(Stored data entries)
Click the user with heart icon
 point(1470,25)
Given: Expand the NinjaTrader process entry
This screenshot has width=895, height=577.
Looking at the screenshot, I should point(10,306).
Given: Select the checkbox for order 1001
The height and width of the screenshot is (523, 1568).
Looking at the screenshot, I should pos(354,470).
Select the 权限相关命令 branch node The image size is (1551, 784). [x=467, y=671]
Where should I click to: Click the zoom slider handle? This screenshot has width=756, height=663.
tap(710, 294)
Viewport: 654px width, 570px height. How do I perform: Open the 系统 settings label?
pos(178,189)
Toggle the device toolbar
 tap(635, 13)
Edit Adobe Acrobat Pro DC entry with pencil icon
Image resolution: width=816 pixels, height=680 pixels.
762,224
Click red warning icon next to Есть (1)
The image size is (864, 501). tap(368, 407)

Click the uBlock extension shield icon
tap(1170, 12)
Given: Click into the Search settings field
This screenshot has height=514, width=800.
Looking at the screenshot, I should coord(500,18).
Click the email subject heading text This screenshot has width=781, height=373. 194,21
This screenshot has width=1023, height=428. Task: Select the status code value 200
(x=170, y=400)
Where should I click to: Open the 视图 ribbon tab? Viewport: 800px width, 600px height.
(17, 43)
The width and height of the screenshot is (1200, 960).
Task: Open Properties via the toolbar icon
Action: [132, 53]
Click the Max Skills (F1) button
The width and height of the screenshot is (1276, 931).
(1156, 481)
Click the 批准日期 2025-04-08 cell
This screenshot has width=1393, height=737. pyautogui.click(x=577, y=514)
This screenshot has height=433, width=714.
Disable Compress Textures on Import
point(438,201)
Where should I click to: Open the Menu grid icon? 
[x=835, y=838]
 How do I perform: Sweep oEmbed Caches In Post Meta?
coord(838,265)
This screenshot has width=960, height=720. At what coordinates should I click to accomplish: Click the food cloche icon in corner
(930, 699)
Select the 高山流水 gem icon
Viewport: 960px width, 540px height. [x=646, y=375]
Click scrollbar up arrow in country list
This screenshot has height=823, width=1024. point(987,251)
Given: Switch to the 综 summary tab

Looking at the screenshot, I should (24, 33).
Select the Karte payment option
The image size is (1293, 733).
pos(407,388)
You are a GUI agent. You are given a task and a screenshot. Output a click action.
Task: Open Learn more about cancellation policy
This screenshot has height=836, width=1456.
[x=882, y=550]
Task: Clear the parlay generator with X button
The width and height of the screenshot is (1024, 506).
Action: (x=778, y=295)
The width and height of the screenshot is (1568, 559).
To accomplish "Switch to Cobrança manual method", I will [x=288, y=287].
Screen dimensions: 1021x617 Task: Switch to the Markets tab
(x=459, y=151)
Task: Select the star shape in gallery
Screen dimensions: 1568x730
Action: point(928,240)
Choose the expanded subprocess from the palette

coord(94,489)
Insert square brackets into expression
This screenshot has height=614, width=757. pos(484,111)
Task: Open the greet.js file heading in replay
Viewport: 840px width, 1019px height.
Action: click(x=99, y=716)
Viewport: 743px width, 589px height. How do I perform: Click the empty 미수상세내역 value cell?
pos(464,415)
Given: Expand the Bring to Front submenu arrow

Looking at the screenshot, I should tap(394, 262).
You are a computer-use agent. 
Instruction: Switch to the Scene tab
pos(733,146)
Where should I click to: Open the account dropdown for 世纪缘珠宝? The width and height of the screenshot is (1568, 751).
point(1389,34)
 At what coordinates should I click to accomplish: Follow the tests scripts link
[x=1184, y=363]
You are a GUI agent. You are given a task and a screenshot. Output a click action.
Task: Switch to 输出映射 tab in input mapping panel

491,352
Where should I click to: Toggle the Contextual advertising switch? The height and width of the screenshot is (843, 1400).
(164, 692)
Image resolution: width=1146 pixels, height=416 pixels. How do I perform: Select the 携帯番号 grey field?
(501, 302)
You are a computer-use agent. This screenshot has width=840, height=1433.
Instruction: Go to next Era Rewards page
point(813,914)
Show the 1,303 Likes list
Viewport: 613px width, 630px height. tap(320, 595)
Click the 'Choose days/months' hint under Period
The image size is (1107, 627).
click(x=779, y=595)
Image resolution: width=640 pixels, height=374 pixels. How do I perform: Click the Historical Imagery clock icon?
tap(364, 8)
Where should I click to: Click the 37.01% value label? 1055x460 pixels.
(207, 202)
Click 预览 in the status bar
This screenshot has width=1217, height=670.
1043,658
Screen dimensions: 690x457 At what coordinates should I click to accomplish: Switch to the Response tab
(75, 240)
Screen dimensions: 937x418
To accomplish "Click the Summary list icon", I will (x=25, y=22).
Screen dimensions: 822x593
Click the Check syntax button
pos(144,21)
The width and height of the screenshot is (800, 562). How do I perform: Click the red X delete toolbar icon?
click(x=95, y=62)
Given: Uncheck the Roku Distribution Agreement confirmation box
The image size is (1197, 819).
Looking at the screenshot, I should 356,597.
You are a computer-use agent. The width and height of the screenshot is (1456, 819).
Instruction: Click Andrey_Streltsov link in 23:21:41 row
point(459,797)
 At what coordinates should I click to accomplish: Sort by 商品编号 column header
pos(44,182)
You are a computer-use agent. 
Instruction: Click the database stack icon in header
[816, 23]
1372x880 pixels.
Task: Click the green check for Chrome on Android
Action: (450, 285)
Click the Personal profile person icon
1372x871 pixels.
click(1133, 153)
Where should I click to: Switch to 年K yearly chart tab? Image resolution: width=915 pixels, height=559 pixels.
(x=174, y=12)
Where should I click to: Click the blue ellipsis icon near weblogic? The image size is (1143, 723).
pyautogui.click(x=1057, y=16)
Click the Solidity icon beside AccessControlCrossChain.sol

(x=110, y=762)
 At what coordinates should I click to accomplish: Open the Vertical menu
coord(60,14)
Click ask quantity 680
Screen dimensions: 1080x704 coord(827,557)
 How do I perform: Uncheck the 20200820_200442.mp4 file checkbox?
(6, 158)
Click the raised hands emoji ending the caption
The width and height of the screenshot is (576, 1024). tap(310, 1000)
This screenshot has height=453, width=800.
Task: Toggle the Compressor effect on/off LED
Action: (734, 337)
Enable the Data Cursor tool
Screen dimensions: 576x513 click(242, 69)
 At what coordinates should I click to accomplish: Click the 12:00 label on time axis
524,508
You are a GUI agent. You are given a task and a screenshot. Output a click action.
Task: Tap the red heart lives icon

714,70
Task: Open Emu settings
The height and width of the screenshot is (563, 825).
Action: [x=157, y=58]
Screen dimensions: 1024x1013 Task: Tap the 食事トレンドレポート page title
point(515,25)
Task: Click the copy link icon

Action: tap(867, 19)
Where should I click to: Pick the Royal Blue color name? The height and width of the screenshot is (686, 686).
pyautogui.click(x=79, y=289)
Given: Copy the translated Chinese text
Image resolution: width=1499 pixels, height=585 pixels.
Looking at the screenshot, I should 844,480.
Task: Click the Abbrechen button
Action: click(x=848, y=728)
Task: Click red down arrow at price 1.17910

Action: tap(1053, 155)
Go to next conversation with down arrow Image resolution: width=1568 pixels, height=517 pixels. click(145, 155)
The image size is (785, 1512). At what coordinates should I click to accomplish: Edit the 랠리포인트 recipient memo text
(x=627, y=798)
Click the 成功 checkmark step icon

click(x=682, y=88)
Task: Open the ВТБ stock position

■ Work to be completed: For each record above, print an exact copy.

■ Exercise answer:
Click the user with heart icon
 point(1470,25)
Given: Expand the NinjaTrader process entry
This screenshot has width=895, height=577.
Looking at the screenshot, I should point(10,306).
Given: Select the checkbox for order 1001
The height and width of the screenshot is (523, 1568).
Looking at the screenshot, I should pos(354,470).
Select the 权限相关命令 branch node The image size is (1551, 784). [x=467, y=671]
Where should I click to: Click the zoom slider handle? This screenshot has width=756, height=663.
tap(710, 294)
Viewport: 654px width, 570px height. How do I perform: Open the 系统 settings label?
pos(178,189)
Toggle the device toolbar
 tap(635, 13)
Edit Adobe Acrobat Pro DC entry with pencil icon
Image resolution: width=816 pixels, height=680 pixels.
762,224
Click red warning icon next to Есть (1)
The image size is (864, 501). tap(368, 407)

Click the uBlock extension shield icon
tap(1170, 12)
Given: Click into the Search settings field
This screenshot has height=514, width=800.
Looking at the screenshot, I should coord(500,18).
Click the email subject heading text This screenshot has width=781, height=373. 194,21
This screenshot has width=1023, height=428. Task: Select the status code value 200
(x=170, y=400)
Where should I click to: Open the 视图 ribbon tab? Viewport: 800px width, 600px height.
(17, 43)
The width and height of the screenshot is (1200, 960).
Task: Open Properties via the toolbar icon
Action: [132, 53]
Click the Max Skills (F1) button
The width and height of the screenshot is (1276, 931).
(1156, 481)
Click the 批准日期 2025-04-08 cell
This screenshot has width=1393, height=737. pyautogui.click(x=577, y=514)
This screenshot has height=433, width=714.
Disable Compress Textures on Import
point(438,201)
Where should I click to: Open the Menu grid icon? 
[x=835, y=838]
 How do I perform: Sweep oEmbed Caches In Post Meta?
coord(838,265)
This screenshot has width=960, height=720. At what coordinates should I click to accomplish: Click the food cloche icon in corner
(930, 699)
Select the 高山流水 gem icon
Viewport: 960px width, 540px height. [x=646, y=375]
Click scrollbar up arrow in country list
This screenshot has height=823, width=1024. point(987,251)
Given: Switch to the 综 summary tab

Looking at the screenshot, I should (24, 33).
Select the Karte payment option
The image size is (1293, 733).
pos(407,388)
You are a GUI agent. You are given a task and a screenshot. Output a click action.
Task: Open Learn more about cancellation policy
This screenshot has height=836, width=1456.
[x=882, y=550]
Task: Clear the parlay generator with X button
The width and height of the screenshot is (1024, 506).
Action: (x=778, y=295)
The width and height of the screenshot is (1568, 559).
To accomplish "Switch to Cobrança manual method", I will [x=288, y=287].
Screen dimensions: 1021x617 Task: Switch to the Markets tab
(x=459, y=151)
Task: Select the star shape in gallery
Screen dimensions: 1568x730
Action: point(928,240)
Choose the expanded subprocess from the palette

coord(94,489)
Insert square brackets into expression
This screenshot has height=614, width=757. pos(484,111)
Task: Open the greet.js file heading in replay
Viewport: 840px width, 1019px height.
Action: click(x=99, y=716)
Viewport: 743px width, 589px height. How do I perform: Click the empty 미수상세내역 value cell?
pos(464,415)
Given: Expand the Bring to Front submenu arrow

Looking at the screenshot, I should tap(394, 262).
You are a computer-use agent. 
Instruction: Switch to the Scene tab
pos(733,146)
Where should I click to: Open the account dropdown for 世纪缘珠宝? The width and height of the screenshot is (1568, 751).
point(1389,34)
 At what coordinates should I click to accomplish: Follow the tests scripts link
[x=1184, y=363]
You are a GUI agent. You are given a task and a screenshot. Output a click action.
Task: Switch to 输出映射 tab in input mapping panel

491,352
Where should I click to: Toggle the Contextual advertising switch? The height and width of the screenshot is (843, 1400).
(164, 692)
Image resolution: width=1146 pixels, height=416 pixels. How do I perform: Select the 携帯番号 grey field?
(501, 302)
You are a computer-use agent. This screenshot has width=840, height=1433.
Instruction: Go to next Era Rewards page
point(813,914)
Show the 1,303 Likes list
Viewport: 613px width, 630px height. tap(320, 595)
Click the 'Choose days/months' hint under Period
The image size is (1107, 627).
click(x=779, y=595)
Image resolution: width=640 pixels, height=374 pixels. How do I perform: Click the Historical Imagery clock icon?
tap(364, 8)
Where should I click to: Click the 37.01% value label? 1055x460 pixels.
(207, 202)
Click 预览 in the status bar
This screenshot has width=1217, height=670.
1043,658
Screen dimensions: 690x457 At what coordinates should I click to accomplish: Switch to the Response tab
(75, 240)
Screen dimensions: 937x418
To accomplish "Click the Summary list icon", I will (x=25, y=22).
Screen dimensions: 822x593
Click the Check syntax button
pos(144,21)
The width and height of the screenshot is (800, 562). How do I perform: Click the red X delete toolbar icon?
click(x=95, y=62)
Given: Uncheck the Roku Distribution Agreement confirmation box
The image size is (1197, 819).
Looking at the screenshot, I should 356,597.
You are a computer-use agent. The width and height of the screenshot is (1456, 819).
Instruction: Click Andrey_Streltsov link in 23:21:41 row
point(459,797)
 At what coordinates should I click to accomplish: Sort by 商品编号 column header
pos(44,182)
You are a computer-use agent. 
Instruction: Click the database stack icon in header
[816, 23]
1372x880 pixels.
Task: Click the green check for Chrome on Android
Action: (450, 285)
Click the Personal profile person icon
1372x871 pixels.
click(1133, 153)
Where should I click to: Switch to 年K yearly chart tab? Image resolution: width=915 pixels, height=559 pixels.
(x=174, y=12)
Where should I click to: Click the blue ellipsis icon near weblogic? The image size is (1143, 723).
pyautogui.click(x=1057, y=16)
Click the Solidity icon beside AccessControlCrossChain.sol

(x=110, y=762)
 At what coordinates should I click to accomplish: Open the Vertical menu
coord(60,14)
Click ask quantity 680
Screen dimensions: 1080x704 coord(827,557)
 How do I perform: Uncheck the 20200820_200442.mp4 file checkbox?
(6, 158)
Click the raised hands emoji ending the caption
The width and height of the screenshot is (576, 1024). tap(310, 1000)
This screenshot has height=453, width=800.
Task: Toggle the Compressor effect on/off LED
Action: (734, 337)
Enable the Data Cursor tool
Screen dimensions: 576x513 click(242, 69)
 At what coordinates should I click to accomplish: Click the 12:00 label on time axis
524,508
You are a GUI agent. You are given a task and a screenshot. Output a click action.
Task: Tap the red heart lives icon

714,70
Task: Open Emu settings
The height and width of the screenshot is (563, 825).
Action: [x=157, y=58]
Screen dimensions: 1024x1013 Task: Tap the 食事トレンドレポート page title
point(515,25)
Task: Click the copy link icon

Action: tap(867, 19)
Where should I click to: Pick the Royal Blue color name? The height and width of the screenshot is (686, 686).
pyautogui.click(x=79, y=289)
Given: Copy the translated Chinese text
Image resolution: width=1499 pixels, height=585 pixels.
Looking at the screenshot, I should 844,480.
Task: Click the Abbrechen button
Action: click(x=848, y=728)
Task: Click red down arrow at price 1.17910

Action: tap(1053, 155)
Go to next conversation with down arrow Image resolution: width=1568 pixels, height=517 pixels. click(145, 155)
The image size is (785, 1512). At what coordinates should I click to accomplish: Edit the 랠리포인트 recipient memo text
(x=627, y=798)
Click the 成功 checkmark step icon

click(x=682, y=88)
Task: Open the ВТБ stock position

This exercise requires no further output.